When Frank Lampard became the manager of Chelsea FC in the summer of 2019, many didn’t know what to expect. Coming off his first full season as manager for Derby County in the EFL Championship, his side finished short of being promoted back to the English Premier League. They lost 2-1 versus Aston Villa in the final of their playoffs and, despite that, they had a successful season that saw the team mature and grow.
Lampard, who spent 13 seasons with Chelsea as a player, had a positive first season as manager of the club. He led his side to a fourth-place finish in the Premier League, which secured their spot in the Champions League for the 2020/21 campaign.
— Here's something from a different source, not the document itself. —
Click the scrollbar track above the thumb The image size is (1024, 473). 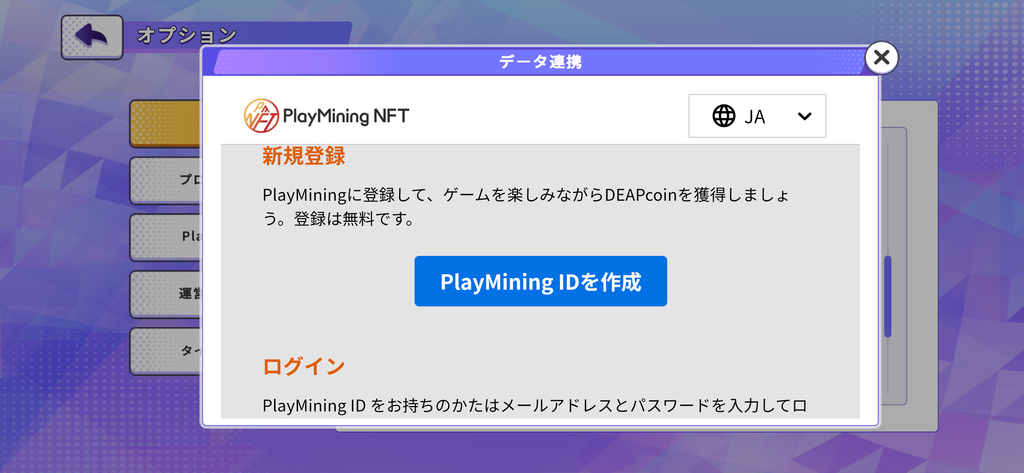tap(888, 199)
Additionally, Chelsea advanced to the FA Cup finals versus Arsenal, yet lost 3-1.
However, they weren’t as fortunate in the League Cup and the Champions League as they had bitter defeats versus Manchester United and Bayern Munich, with the latter proving to be too much to handle. It was a learning curve for Lampard as it was his first time managing a club in the Champions League. A tough task to do with limited managerial experience.
In Lampard’s first season, he exceeded expectations for his side after a transfer ban in the summer of 2018. He had the daunting task of not being able to sign players that he would have wanted to and, instead, had to depend on players who returned from the prior season and also relied on the Youth Academy. Although the ban was lifted and they were able to sign players in the winter transfer market, not much was done, which left Lampard in a difficult situation.
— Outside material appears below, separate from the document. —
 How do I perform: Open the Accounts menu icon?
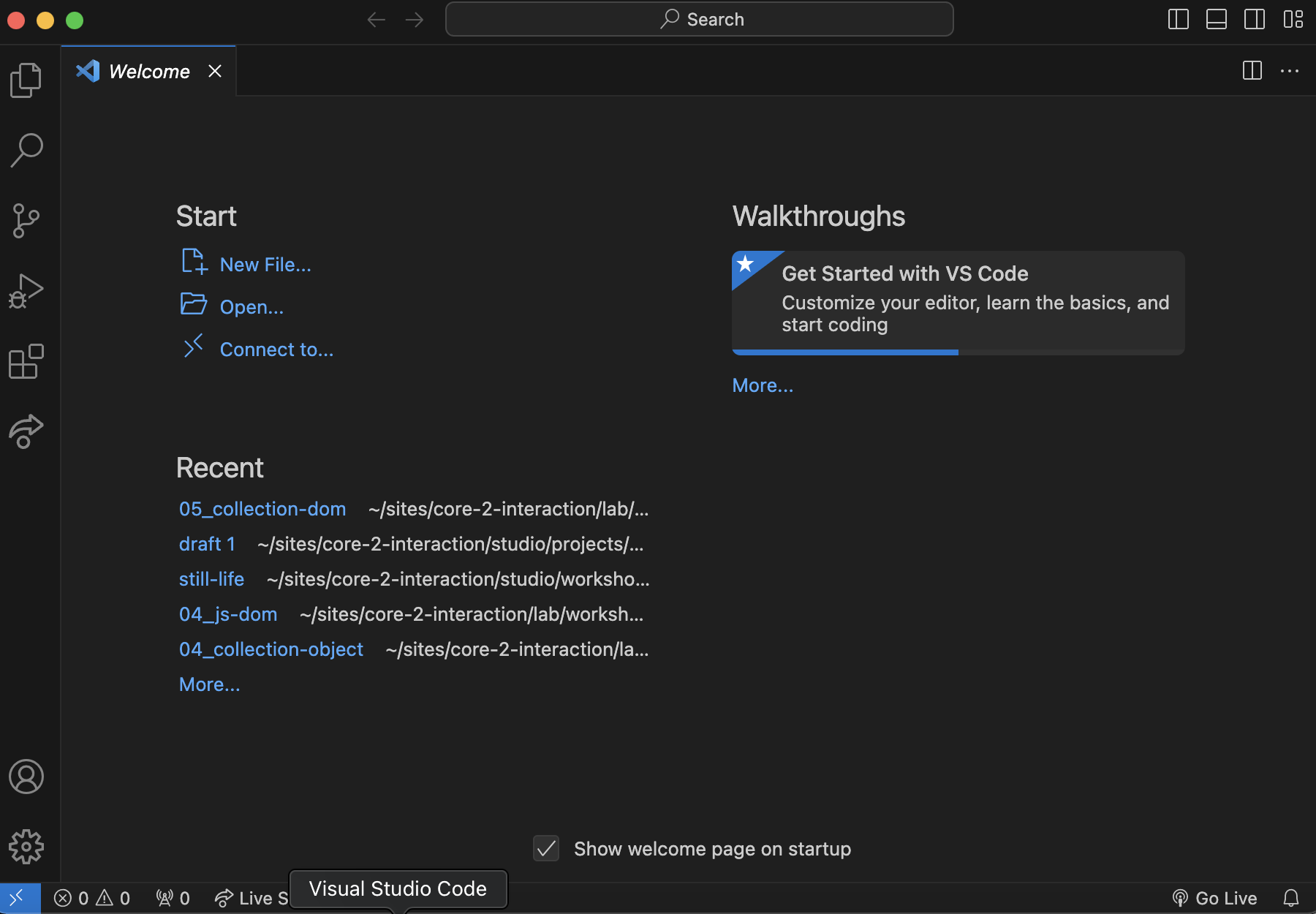[26, 777]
Most managers would prefer to arrive, transform the club as to how they would want it and have the flexibility to buying players in the transfer market. Lampard took on a challenging task and, in doing so, he has been able to take many Chelsea academy players to the next level in their young career.
Last season, Mason Mount, Tammy Abraham and Reece James broke into the first team and got their opportunity to show what they could provide to Chelsea. All three players didn’t disappoint as they finished the season rather impressively. Mount and Abraham had a combined 22 goals in the Premier League, while James proved to be a capable backup to Cesar Azpilicueta for the foreseeable future. He is a physical defender, with strong tackles and a good read for the game.
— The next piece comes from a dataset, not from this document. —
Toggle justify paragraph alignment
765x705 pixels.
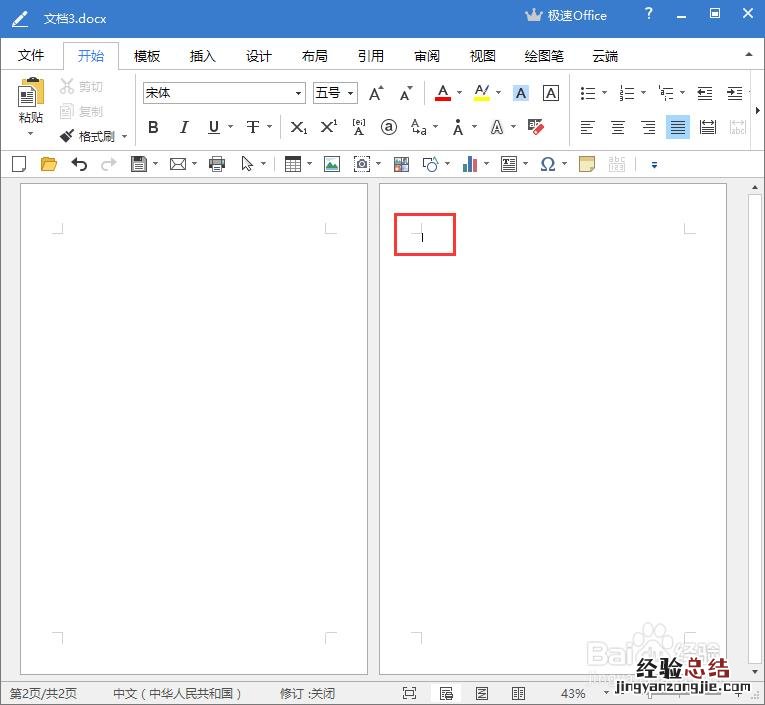coord(678,127)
Heading into the 2020/21 season, expectations became much different for Lampard. This time around, the club had a full summer transfer window to purchase and were quite active, to say the least. They brought young, highly talented players, Timo Werner, Kai Havertz, Hakim Ziyech and Ben Chilwell. They also brought veteran Thiago Silva to provide leadership and experience in the backend. They spent an excess of 200 million Euros in the summer transfer window and expectations were high.
Lampard’s job was in jeopardy at the mid-point of the season as his side had failed to produce. They exited early in the League Cup versus Tottenham Hotspur, advanced his side to the round of 16 in the Champions League and won against Hull City to advance into the fourth round of the FA Cup. Prior to his firing, Chelsea was sitting in ninth place in the Premier League. The results were encouraging yet not enough to save his job.
Lampard’s first season was more lenient given the circumstances the club faced however in his second season, club owner, Roman Abramovich, didn’t wait to evaluate Lampard’s performance as manager. The club decided to replace him with ex-PSG manager, Thomas Tuchel, which caught many by surprise when the deal was announced.
While it was sad to see Lampard leave Chelsea, he did his best in a tough situation the past two seasons. One noticeable area of concern was Lampard’s lack of managerial experience. Far too often this season, he had players in positions that were not their regulation position. Specifically, Werner, who was used as a left-wing but spent most of his time as a centre-forward with RB Leipzig. The German has struggled to find consistency, along with not scoring at the same rate he did in the Bundesliga.
All the blame shouldn’t be squared solely on Lampard. It was well known that he had limited managerial experience and he was going to need time to learn and adapt. Many successful managers have advanced through the youth rankings or have managed the lower divisions to help them gain experience. Lampard should have been given the proper time to adjust and figure it out with Chelsea. That’s never the case with Abramovich, who is known to have little patience.
Additionally, Chelsea acquired a plethora of new players in the summer transfer market and they had limited time to become familiar with each other. Training camp was shortened this season as Covid-19 altered the season and the scheduling. Injuries and illnesses also hampered Lampard’s squad, which made it difficult to have a full roster where players could play regularly.
While it didn’t go as planned this season, the Englishman was able to keep Chelsea on course through difficult times. Now he will embark on a new journey in his managerial career. Regardless of how it went, he will always be a Blue who gave it his all just as he did when he was a player with the club.